### WHAT THIS TASK INVOLVES
Would you please output the lines from the one holding "Click the 财务管理 dollar icon" to the end of the entries, exactly and with no others?

BEGIN

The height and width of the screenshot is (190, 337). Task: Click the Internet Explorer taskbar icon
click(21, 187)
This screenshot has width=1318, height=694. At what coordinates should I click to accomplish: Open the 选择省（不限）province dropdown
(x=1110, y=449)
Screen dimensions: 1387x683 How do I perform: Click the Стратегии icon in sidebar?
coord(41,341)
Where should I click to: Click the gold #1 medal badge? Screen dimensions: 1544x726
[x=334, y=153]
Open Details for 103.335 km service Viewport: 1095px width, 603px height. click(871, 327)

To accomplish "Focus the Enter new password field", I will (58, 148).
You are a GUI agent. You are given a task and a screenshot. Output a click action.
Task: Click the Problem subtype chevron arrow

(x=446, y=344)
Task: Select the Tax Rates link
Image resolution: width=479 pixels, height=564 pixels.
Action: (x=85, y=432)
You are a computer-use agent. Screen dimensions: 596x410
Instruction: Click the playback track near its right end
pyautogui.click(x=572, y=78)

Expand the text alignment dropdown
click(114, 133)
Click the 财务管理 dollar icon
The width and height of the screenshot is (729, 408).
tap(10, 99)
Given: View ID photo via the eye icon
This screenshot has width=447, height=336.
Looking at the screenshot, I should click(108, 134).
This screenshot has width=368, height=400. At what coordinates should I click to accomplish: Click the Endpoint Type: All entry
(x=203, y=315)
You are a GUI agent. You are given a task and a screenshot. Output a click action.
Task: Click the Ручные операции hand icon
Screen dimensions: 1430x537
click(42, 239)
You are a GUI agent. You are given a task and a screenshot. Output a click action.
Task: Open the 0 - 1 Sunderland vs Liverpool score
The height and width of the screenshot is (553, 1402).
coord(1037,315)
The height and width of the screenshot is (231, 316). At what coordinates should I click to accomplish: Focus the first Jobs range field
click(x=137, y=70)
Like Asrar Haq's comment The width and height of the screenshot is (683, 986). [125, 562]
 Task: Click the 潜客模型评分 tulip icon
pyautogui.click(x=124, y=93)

END

### RESULT OF THE TASK
Click the 财务管理 dollar icon
The width and height of the screenshot is (729, 408).
tap(10, 99)
Given: View ID photo via the eye icon
This screenshot has width=447, height=336.
Looking at the screenshot, I should click(108, 134).
This screenshot has width=368, height=400. At what coordinates should I click to accomplish: Click the Endpoint Type: All entry
(x=203, y=315)
You are a GUI agent. You are given a task and a screenshot. Output a click action.
Task: Click the Ручные операции hand icon
Screen dimensions: 1430x537
click(42, 239)
You are a GUI agent. You are given a task and a screenshot. Output a click action.
Task: Open the 0 - 1 Sunderland vs Liverpool score
The height and width of the screenshot is (553, 1402).
coord(1037,315)
The height and width of the screenshot is (231, 316). At what coordinates should I click to accomplish: Focus the first Jobs range field
click(x=137, y=70)
Like Asrar Haq's comment The width and height of the screenshot is (683, 986). [125, 562]
 Task: Click the 潜客模型评分 tulip icon
pyautogui.click(x=124, y=93)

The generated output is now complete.